(Data extracted from a collection)
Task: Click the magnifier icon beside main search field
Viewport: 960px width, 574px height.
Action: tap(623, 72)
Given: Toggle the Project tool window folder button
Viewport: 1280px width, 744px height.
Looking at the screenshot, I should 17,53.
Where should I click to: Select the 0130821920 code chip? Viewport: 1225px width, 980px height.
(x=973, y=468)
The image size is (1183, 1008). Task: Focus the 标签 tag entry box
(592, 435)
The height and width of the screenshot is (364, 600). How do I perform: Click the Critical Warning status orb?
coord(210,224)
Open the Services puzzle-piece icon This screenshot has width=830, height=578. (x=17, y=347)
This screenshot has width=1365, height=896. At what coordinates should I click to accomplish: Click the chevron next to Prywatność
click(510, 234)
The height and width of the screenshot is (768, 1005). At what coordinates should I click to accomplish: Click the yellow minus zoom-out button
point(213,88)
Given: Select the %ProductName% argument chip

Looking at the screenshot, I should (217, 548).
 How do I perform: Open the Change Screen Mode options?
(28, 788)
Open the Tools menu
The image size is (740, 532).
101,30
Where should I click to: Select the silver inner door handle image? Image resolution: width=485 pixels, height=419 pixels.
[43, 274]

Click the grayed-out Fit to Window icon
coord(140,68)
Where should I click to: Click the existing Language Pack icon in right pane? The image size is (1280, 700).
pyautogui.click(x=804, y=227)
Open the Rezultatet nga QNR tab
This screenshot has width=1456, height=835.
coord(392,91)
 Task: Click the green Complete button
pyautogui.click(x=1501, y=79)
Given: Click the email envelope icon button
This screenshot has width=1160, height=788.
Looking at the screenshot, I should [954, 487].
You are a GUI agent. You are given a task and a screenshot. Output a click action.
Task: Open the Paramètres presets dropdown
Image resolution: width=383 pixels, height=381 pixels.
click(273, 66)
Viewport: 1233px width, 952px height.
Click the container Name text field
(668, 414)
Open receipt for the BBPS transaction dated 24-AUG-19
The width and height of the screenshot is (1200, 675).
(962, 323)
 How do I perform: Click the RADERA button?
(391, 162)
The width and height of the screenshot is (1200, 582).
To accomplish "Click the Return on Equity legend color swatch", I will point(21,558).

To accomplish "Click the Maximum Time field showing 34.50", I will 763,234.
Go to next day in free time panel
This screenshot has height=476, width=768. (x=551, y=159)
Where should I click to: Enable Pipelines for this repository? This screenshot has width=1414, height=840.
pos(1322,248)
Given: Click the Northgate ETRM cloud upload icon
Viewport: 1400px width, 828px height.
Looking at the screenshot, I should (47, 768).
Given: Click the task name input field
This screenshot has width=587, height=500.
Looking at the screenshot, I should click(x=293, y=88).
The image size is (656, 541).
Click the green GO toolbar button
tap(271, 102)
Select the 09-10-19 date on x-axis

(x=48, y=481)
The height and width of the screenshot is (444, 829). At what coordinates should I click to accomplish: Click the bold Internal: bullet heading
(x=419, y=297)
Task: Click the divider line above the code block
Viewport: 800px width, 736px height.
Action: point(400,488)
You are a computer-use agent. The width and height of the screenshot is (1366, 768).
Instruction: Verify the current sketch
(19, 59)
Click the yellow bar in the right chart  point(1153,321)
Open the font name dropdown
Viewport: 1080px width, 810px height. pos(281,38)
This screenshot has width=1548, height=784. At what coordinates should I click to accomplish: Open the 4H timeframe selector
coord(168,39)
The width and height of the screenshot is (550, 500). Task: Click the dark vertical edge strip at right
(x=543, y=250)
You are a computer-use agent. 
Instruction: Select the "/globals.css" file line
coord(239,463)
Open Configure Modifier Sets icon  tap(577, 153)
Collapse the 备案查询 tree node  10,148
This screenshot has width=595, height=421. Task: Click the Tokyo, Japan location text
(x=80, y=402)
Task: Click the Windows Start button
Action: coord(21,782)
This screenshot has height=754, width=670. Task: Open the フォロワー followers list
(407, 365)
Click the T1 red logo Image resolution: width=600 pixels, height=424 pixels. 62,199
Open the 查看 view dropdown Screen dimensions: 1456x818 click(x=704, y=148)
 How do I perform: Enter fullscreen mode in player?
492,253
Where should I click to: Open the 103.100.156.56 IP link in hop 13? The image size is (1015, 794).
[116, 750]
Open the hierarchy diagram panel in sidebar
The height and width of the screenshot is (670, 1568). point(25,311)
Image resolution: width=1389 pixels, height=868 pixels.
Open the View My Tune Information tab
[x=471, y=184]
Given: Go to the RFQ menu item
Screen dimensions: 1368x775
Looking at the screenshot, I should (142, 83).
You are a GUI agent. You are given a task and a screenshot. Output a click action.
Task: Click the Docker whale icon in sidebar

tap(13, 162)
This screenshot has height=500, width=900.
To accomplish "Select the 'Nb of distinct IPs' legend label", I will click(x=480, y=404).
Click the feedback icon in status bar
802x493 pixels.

- _Your assignment_
Output all of the data exactly.

- _Task result_
Task: Click the magnifier icon beside main search field
Viewport: 960px width, 574px height.
Action: tap(623, 72)
Given: Toggle the Project tool window folder button
Viewport: 1280px width, 744px height.
Looking at the screenshot, I should 17,53.
Where should I click to: Select the 0130821920 code chip? Viewport: 1225px width, 980px height.
(x=973, y=468)
The image size is (1183, 1008). Task: Focus the 标签 tag entry box
(592, 435)
The height and width of the screenshot is (364, 600). How do I perform: Click the Critical Warning status orb?
coord(210,224)
Open the Services puzzle-piece icon This screenshot has width=830, height=578. (x=17, y=347)
This screenshot has width=1365, height=896. At what coordinates should I click to accomplish: Click the chevron next to Prywatność
click(510, 234)
The height and width of the screenshot is (768, 1005). At what coordinates should I click to accomplish: Click the yellow minus zoom-out button
point(213,88)
Given: Select the %ProductName% argument chip

Looking at the screenshot, I should (217, 548).
 How do I perform: Open the Change Screen Mode options?
(28, 788)
Open the Tools menu
The image size is (740, 532).
101,30
Where should I click to: Select the silver inner door handle image? Image resolution: width=485 pixels, height=419 pixels.
[43, 274]

Click the grayed-out Fit to Window icon
coord(140,68)
Where should I click to: Click the existing Language Pack icon in right pane? The image size is (1280, 700).
pyautogui.click(x=804, y=227)
Open the Rezultatet nga QNR tab
This screenshot has width=1456, height=835.
coord(392,91)
 Task: Click the green Complete button
pyautogui.click(x=1501, y=79)
Given: Click the email envelope icon button
This screenshot has width=1160, height=788.
Looking at the screenshot, I should [954, 487].
You are a GUI agent. You are given a task and a screenshot. Output a click action.
Task: Open the Paramètres presets dropdown
Image resolution: width=383 pixels, height=381 pixels.
click(273, 66)
Viewport: 1233px width, 952px height.
Click the container Name text field
(668, 414)
Open receipt for the BBPS transaction dated 24-AUG-19
The width and height of the screenshot is (1200, 675).
(962, 323)
 How do I perform: Click the RADERA button?
(391, 162)
The width and height of the screenshot is (1200, 582).
To accomplish "Click the Return on Equity legend color swatch", I will point(21,558).

To accomplish "Click the Maximum Time field showing 34.50", I will 763,234.
Go to next day in free time panel
This screenshot has height=476, width=768. (x=551, y=159)
Where should I click to: Enable Pipelines for this repository? This screenshot has width=1414, height=840.
pos(1322,248)
Given: Click the Northgate ETRM cloud upload icon
Viewport: 1400px width, 828px height.
Looking at the screenshot, I should (47, 768).
Given: Click the task name input field
This screenshot has width=587, height=500.
Looking at the screenshot, I should click(x=293, y=88).
The image size is (656, 541).
Click the green GO toolbar button
tap(271, 102)
Select the 09-10-19 date on x-axis

(x=48, y=481)
The height and width of the screenshot is (444, 829). At what coordinates should I click to accomplish: Click the bold Internal: bullet heading
(x=419, y=297)
Task: Click the divider line above the code block
Viewport: 800px width, 736px height.
Action: point(400,488)
You are a computer-use agent. The width and height of the screenshot is (1366, 768).
Instruction: Verify the current sketch
(19, 59)
Click the yellow bar in the right chart  point(1153,321)
Open the font name dropdown
Viewport: 1080px width, 810px height. pos(281,38)
This screenshot has width=1548, height=784. At what coordinates should I click to accomplish: Open the 4H timeframe selector
coord(168,39)
The width and height of the screenshot is (550, 500). Task: Click the dark vertical edge strip at right
(x=543, y=250)
You are a computer-use agent. 
Instruction: Select the "/globals.css" file line
coord(239,463)
Open Configure Modifier Sets icon  tap(577, 153)
Collapse the 备案查询 tree node  10,148
This screenshot has width=595, height=421. Task: Click the Tokyo, Japan location text
(x=80, y=402)
Task: Click the Windows Start button
Action: coord(21,782)
This screenshot has height=754, width=670. Task: Open the フォロワー followers list
(407, 365)
Click the T1 red logo Image resolution: width=600 pixels, height=424 pixels. 62,199
Open the 查看 view dropdown Screen dimensions: 1456x818 click(x=704, y=148)
 How do I perform: Enter fullscreen mode in player?
492,253
Where should I click to: Open the 103.100.156.56 IP link in hop 13? The image size is (1015, 794).
[116, 750]
Open the hierarchy diagram panel in sidebar
The height and width of the screenshot is (670, 1568). point(25,311)
Image resolution: width=1389 pixels, height=868 pixels.
Open the View My Tune Information tab
[x=471, y=184]
Given: Go to the RFQ menu item
Screen dimensions: 1368x775
Looking at the screenshot, I should (142, 83).
You are a GUI agent. You are given a task and a screenshot. Output a click action.
Task: Click the Docker whale icon in sidebar

tap(13, 162)
This screenshot has height=500, width=900.
To accomplish "Select the 'Nb of distinct IPs' legend label", I will click(x=480, y=404).
Click the feedback icon in status bar
802x493 pixels.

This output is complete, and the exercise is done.